Tuesday, September 7th was our ninth day without power, thanks to Ida. Our little Honda generator was getting thirsty again, but the gasoline supply around the city was improving, so I optimistically set out for petrol. Across the canal and over to Chalmette I went, and sure enough, I pulled right up to a pump without any wait at all. While I was getting the gas cans out of the Jeep, I noticed that the daiquiri shop next door was open. Open, I say.
The thought of cold, slushy deliciousness after 9 days of no air conditioning and heat advisories got me so excited I was concerned about spontaneous combustion, due to the proximity of gasoline. I texted neighbors to get their orders, obtained the daiquiris, and pointed the Jeep homeward.
All was fine until I got to the top of the ramp for the Claiborne drawbridge over the Industrial Canal and the gates came down. The drawbridge went up, a barge went through, and the drawbridge went down. Great. Let’s go.
Seriously, let’s go.
The bridge was down, but the gates stayed down. Eventually, the bridge started going back up, stopped, then went back down. That maneuver repeated itself one more time, then nothing. We were stuck. There was no going forward, and the line of cars behind me was bumper-to-bumper, as far as I could see.
In these type of situations, I typically believe whatever the delay is, it’s occurring for a reason. It’s somehow preventing me from getting into a worse situation. That belief was put to the test whenever I looked down at those frosty daiquiris just sitting there. If I hadn’t stopped for daiquiris, I probably would have been home by now. But if I hadn’t stopped for daiquiris, I wouldn’t have daiquiris, and when is that ever the best option?

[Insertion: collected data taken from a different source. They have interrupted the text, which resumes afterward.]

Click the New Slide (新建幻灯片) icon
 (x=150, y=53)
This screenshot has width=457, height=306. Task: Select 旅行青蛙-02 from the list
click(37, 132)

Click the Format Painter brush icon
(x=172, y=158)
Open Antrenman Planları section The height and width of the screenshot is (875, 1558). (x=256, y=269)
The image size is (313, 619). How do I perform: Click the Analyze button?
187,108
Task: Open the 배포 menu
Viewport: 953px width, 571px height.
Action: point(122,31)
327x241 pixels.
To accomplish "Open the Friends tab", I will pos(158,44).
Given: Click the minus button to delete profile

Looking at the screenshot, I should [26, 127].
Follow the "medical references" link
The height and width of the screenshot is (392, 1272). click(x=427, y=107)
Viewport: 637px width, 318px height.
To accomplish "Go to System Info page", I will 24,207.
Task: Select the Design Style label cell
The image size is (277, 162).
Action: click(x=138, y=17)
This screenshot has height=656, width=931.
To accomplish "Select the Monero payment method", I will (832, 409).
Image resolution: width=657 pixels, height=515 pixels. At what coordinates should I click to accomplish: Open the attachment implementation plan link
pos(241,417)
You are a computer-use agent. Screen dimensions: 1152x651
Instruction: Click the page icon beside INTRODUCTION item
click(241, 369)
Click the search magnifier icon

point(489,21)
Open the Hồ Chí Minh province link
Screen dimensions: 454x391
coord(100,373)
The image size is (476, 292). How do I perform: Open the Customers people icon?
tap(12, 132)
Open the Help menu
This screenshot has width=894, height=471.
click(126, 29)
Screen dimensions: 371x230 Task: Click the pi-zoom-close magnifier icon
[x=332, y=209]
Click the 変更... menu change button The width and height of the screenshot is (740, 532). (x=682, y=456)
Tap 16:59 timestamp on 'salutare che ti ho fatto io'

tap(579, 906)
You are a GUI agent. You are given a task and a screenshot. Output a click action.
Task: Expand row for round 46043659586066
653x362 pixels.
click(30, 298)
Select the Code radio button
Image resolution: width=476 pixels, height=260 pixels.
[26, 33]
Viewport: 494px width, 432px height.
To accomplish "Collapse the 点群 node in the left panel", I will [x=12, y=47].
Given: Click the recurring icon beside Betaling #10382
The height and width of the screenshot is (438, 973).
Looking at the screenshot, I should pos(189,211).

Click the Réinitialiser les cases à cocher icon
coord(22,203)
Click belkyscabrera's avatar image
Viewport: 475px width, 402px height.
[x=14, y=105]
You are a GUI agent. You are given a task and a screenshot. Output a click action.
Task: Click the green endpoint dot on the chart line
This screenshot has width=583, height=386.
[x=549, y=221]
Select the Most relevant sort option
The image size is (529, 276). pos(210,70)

Such were the deep thoughts as 30 minutes became an hour of deep, motionless reflection. Eventually, the cars, pickups and bucket trucks behind me started backing up. It was disorienting to go backwards all the way down that ramp, especially with a bucket truck pulling a trailer beside me.
I made it home about an hour and a half later than I should have. Two of our neighbors who asked for daiquiris had to leave before I returned. The beverages themselves were still cold and delicious, but the all-important ice to liquid ratio did suffer from the delay. It might have been the least successful run for daiquiri run I’ve ever made, but a hurricane provides way too much perspective for such whining, even while still lacking electricity. (And those two neighbors fully enjoyed the cold sweet treats the next day, after some careful refreezing and thawing.)
Later that night, Mindy shared this article with me. The Claiborne Bridge malfunctioned, causing injuries when two vehicles dropped four and half feet from the bridge to the ramp. This happened about an hour after my retreat in reverse. Even more perspective. Daiquiris, once again, provided a lesson in leading a life full of gratitude, even when things are less than ideal.